● Available records

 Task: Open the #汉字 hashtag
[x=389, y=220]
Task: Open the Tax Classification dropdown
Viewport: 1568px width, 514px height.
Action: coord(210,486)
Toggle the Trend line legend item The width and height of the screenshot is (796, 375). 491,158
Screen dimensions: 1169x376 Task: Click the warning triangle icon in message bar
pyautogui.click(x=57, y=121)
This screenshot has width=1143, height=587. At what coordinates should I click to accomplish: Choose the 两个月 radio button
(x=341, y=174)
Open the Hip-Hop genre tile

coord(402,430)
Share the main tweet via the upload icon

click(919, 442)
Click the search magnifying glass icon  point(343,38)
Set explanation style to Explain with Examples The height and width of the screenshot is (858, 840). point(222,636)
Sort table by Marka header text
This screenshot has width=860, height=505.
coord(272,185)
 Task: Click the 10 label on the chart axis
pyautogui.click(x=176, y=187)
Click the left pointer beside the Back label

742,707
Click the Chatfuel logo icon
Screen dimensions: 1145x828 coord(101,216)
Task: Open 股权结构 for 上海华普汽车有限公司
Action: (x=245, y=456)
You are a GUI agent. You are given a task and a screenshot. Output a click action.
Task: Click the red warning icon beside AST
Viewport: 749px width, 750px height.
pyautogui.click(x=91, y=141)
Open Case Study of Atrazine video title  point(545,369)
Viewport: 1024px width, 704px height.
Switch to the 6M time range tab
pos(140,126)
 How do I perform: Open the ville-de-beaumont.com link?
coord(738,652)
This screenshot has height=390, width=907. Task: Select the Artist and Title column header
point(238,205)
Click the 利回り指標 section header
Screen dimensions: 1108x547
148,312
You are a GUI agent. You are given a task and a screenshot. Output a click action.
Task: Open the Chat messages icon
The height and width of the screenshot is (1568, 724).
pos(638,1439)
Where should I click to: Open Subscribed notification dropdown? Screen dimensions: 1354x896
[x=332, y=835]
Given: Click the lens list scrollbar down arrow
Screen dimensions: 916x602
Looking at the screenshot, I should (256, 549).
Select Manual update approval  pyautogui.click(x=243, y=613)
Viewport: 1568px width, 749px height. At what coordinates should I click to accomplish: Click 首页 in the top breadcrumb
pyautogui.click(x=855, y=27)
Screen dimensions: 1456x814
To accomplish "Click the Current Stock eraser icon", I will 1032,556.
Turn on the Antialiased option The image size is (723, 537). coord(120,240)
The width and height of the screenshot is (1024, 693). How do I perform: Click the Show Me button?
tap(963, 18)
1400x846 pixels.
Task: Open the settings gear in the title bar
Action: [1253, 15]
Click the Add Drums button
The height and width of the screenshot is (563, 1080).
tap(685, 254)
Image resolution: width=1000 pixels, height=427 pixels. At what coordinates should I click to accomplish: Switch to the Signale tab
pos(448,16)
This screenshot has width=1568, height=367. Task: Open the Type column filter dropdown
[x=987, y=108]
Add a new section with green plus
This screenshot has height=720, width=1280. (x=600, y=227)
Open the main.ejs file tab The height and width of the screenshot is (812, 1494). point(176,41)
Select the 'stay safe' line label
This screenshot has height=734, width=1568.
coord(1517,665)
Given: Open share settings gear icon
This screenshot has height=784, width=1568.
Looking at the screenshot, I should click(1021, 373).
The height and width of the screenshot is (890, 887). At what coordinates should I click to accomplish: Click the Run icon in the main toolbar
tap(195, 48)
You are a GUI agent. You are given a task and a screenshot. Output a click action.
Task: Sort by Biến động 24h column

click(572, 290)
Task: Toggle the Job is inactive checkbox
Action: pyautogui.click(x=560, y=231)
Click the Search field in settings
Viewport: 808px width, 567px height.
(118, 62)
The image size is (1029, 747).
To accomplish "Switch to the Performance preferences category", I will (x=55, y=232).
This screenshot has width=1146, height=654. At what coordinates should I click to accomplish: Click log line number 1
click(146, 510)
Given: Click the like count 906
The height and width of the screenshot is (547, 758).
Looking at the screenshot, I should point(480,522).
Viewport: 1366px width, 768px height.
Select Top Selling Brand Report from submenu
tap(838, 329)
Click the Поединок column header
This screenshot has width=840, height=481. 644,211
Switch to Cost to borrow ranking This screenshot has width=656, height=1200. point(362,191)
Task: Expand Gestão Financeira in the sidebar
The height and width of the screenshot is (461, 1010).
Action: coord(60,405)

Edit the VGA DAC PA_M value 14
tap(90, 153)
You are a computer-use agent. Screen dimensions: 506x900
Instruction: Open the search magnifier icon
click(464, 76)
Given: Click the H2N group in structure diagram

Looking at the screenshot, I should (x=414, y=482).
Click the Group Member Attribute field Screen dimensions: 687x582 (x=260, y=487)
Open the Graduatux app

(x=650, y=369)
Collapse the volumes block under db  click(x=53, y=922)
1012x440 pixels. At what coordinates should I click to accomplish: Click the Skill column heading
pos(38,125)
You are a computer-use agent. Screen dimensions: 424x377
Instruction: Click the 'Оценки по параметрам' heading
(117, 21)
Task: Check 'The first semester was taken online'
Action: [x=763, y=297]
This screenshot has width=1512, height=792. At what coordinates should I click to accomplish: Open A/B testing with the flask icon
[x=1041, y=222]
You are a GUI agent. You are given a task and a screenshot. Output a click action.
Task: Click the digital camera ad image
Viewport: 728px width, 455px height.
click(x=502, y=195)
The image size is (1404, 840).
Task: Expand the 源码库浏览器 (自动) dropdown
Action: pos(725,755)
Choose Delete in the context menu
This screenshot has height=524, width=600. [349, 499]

● What this task involves
Arrange every line of the listing above as a Markdown table with the columns Row and Line, numbering the rows and omitting blank lines.

● Response
| Row | Line |
|---|---|
| 1 |  Task: Open the #汉字 hashtag |
| 2 | [x=389, y=220] |
| 3 | Task: Open the Tax Classification dropdown |
| 4 | Viewport: 1568px width, 514px height. |
| 5 | Action: coord(210,486) |
| 6 | Toggle the Trend line legend item The width and height of the screenshot is (796, 375). 491,158 |
| 7 | Screen dimensions: 1169x376 Task: Click the warning triangle icon in message bar |
| 8 | pyautogui.click(x=57, y=121) |
| 9 | This screenshot has width=1143, height=587. At what coordinates should I click to accomplish: Choose the 两个月 radio button |
| 10 | (x=341, y=174) |
| 11 | Open the Hip-Hop genre tile |
| 12 | coord(402,430) |
| 13 | Share the main tweet via the upload icon |
| 14 | click(919, 442) |
| 15 | Click the search magnifying glass icon  point(343,38) |
| 16 | Set explanation style to Explain with Examples The height and width of the screenshot is (858, 840). point(222,636) |
| 17 | Sort table by Marka header text |
| 18 | This screenshot has width=860, height=505. |
| 19 | coord(272,185) |
| 20 |  Task: Click the 10 label on the chart axis |
| 21 | pyautogui.click(x=176, y=187) |
| 22 | Click the left pointer beside the Back label |
| 23 | 742,707 |
| 24 | Click the Chatfuel logo icon |
| 25 | Screen dimensions: 1145x828 coord(101,216) |
| 26 | Task: Open 股权结构 for 上海华普汽车有限公司 |
| 27 | Action: (x=245, y=456) |
| 28 | You are a GUI agent. You are given a task and a screenshot. Output a click action. |
| 29 | Task: Click the red warning icon beside AST |
| 30 | Viewport: 749px width, 750px height. |
| 31 | pyautogui.click(x=91, y=141) |
| 32 | Open Case Study of Atrazine video title  point(545,369) |
| 33 | Viewport: 1024px width, 704px height. |
| 34 | Switch to the 6M time range tab |
| 35 | pos(140,126) |
| 36 |  How do I perform: Open the ville-de-beaumont.com link? |
| 37 | coord(738,652) |
| 38 | This screenshot has height=390, width=907. Task: Select the Artist and Title column header |
| 39 | point(238,205) |
| 40 | Click the 利回り指標 section header |
| 41 | Screen dimensions: 1108x547 |
| 42 | 148,312 |
| 43 | You are a GUI agent. You are given a task and a screenshot. Output a click action. |
| 44 | Task: Open the Chat messages icon |
| 45 | The height and width of the screenshot is (1568, 724). |
| 46 | pos(638,1439) |
| 47 | Where should I click to: Open Subscribed notification dropdown? Screen dimensions: 1354x896 |
| 48 | [x=332, y=835] |
| 49 | Given: Click the lens list scrollbar down arrow |
| 50 | Screen dimensions: 916x602 |
| 51 | Looking at the screenshot, I should (256, 549). |
| 52 | Select Manual update approval  pyautogui.click(x=243, y=613) |
| 53 | Viewport: 1568px width, 749px height. At what coordinates should I click to accomplish: Click 首页 in the top breadcrumb |
| 54 | pyautogui.click(x=855, y=27) |
| 55 | Screen dimensions: 1456x814 |
| 56 | To accomplish "Click the Current Stock eraser icon", I will 1032,556. |
| 57 | Turn on the Antialiased option The image size is (723, 537). coord(120,240) |
| 58 | The width and height of the screenshot is (1024, 693). How do I perform: Click the Show Me button? |
| 59 | tap(963, 18) |
| 60 | 1400x846 pixels. |
| 61 | Task: Open the settings gear in the title bar |
| 62 | Action: [1253, 15] |
| 63 | Click the Add Drums button |
| 64 | The height and width of the screenshot is (563, 1080). |
| 65 | tap(685, 254) |
| 66 | Image resolution: width=1000 pixels, height=427 pixels. At what coordinates should I click to accomplish: Switch to the Signale tab |
| 67 | pos(448,16) |
| 68 | This screenshot has width=1568, height=367. Task: Open the Type column filter dropdown |
| 69 | [x=987, y=108] |
| 70 | Add a new section with green plus |
| 71 | This screenshot has height=720, width=1280. (x=600, y=227) |
| 72 | Open the main.ejs file tab The height and width of the screenshot is (812, 1494). point(176,41) |
| 73 | Select the 'stay safe' line label |
| 74 | This screenshot has height=734, width=1568. |
| 75 | coord(1517,665) |
| 76 | Given: Open share settings gear icon |
| 77 | This screenshot has height=784, width=1568. |
| 78 | Looking at the screenshot, I should click(1021, 373). |
| 79 | The height and width of the screenshot is (890, 887). At what coordinates should I click to accomplish: Click the Run icon in the main toolbar |
| 80 | tap(195, 48) |
| 81 | You are a GUI agent. You are given a task and a screenshot. Output a click action. |
| 82 | Task: Sort by Biến động 24h column |
| 83 | click(572, 290) |
| 84 | Task: Toggle the Job is inactive checkbox |
| 85 | Action: pyautogui.click(x=560, y=231) |
| 86 | Click the Search field in settings |
| 87 | Viewport: 808px width, 567px height. |
| 88 | (118, 62) |
| 89 | The image size is (1029, 747). |
| 90 | To accomplish "Switch to the Performance preferences category", I will (x=55, y=232). |
| 91 | This screenshot has width=1146, height=654. At what coordinates should I click to accomplish: Click log line number 1 |
| 92 | click(146, 510) |
| 93 | Given: Click the like count 906 |
| 94 | The height and width of the screenshot is (547, 758). |
| 95 | Looking at the screenshot, I should point(480,522). |
| 96 | Viewport: 1366px width, 768px height. |
| 97 | Select Top Selling Brand Report from submenu |
| 98 | tap(838, 329) |
| 99 | Click the Поединок column header |
| 100 | This screenshot has width=840, height=481. 644,211 |
| 101 | Switch to Cost to borrow ranking This screenshot has width=656, height=1200. point(362,191) |
| 102 | Task: Expand Gestão Financeira in the sidebar |
| 103 | The height and width of the screenshot is (461, 1010). |
| 104 | Action: coord(60,405) |
| 105 | Edit the VGA DAC PA_M value 14 |
| 106 | tap(90, 153) |
| 107 | You are a computer-use agent. Screen dimensions: 506x900 |
| 108 | Instruction: Open the search magnifier icon |
| 109 | click(464, 76) |
| 110 | Given: Click the H2N group in structure diagram |
| 111 | Looking at the screenshot, I should (x=414, y=482). |
| 112 | Click the Group Member Attribute field Screen dimensions: 687x582 (x=260, y=487) |
| 113 | Open the Graduatux app |
| 114 | (x=650, y=369) |
| 115 | Collapse the volumes block under db  click(x=53, y=922) |
| 116 | 1012x440 pixels. At what coordinates should I click to accomplish: Click the Skill column heading |
| 117 | pos(38,125) |
| 118 | You are a computer-use agent. Screen dimensions: 424x377 |
| 119 | Instruction: Click the 'Оценки по параметрам' heading |
| 120 | (117, 21) |
| 121 | Task: Check 'The first semester was taken online' |
| 122 | Action: [x=763, y=297] |
| 123 | This screenshot has width=1512, height=792. At what coordinates should I click to accomplish: Open A/B testing with the flask icon |
| 124 | [x=1041, y=222] |
| 125 | You are a GUI agent. You are given a task and a screenshot. Output a click action. |
| 126 | Task: Click the digital camera ad image |
| 127 | Viewport: 728px width, 455px height. |
| 128 | click(x=502, y=195) |
| 129 | The image size is (1404, 840). |
| 130 | Task: Expand the 源码库浏览器 (自动) dropdown |
| 131 | Action: pos(725,755) |
| 132 | Choose Delete in the context menu |
| 133 | This screenshot has height=524, width=600. [349, 499] |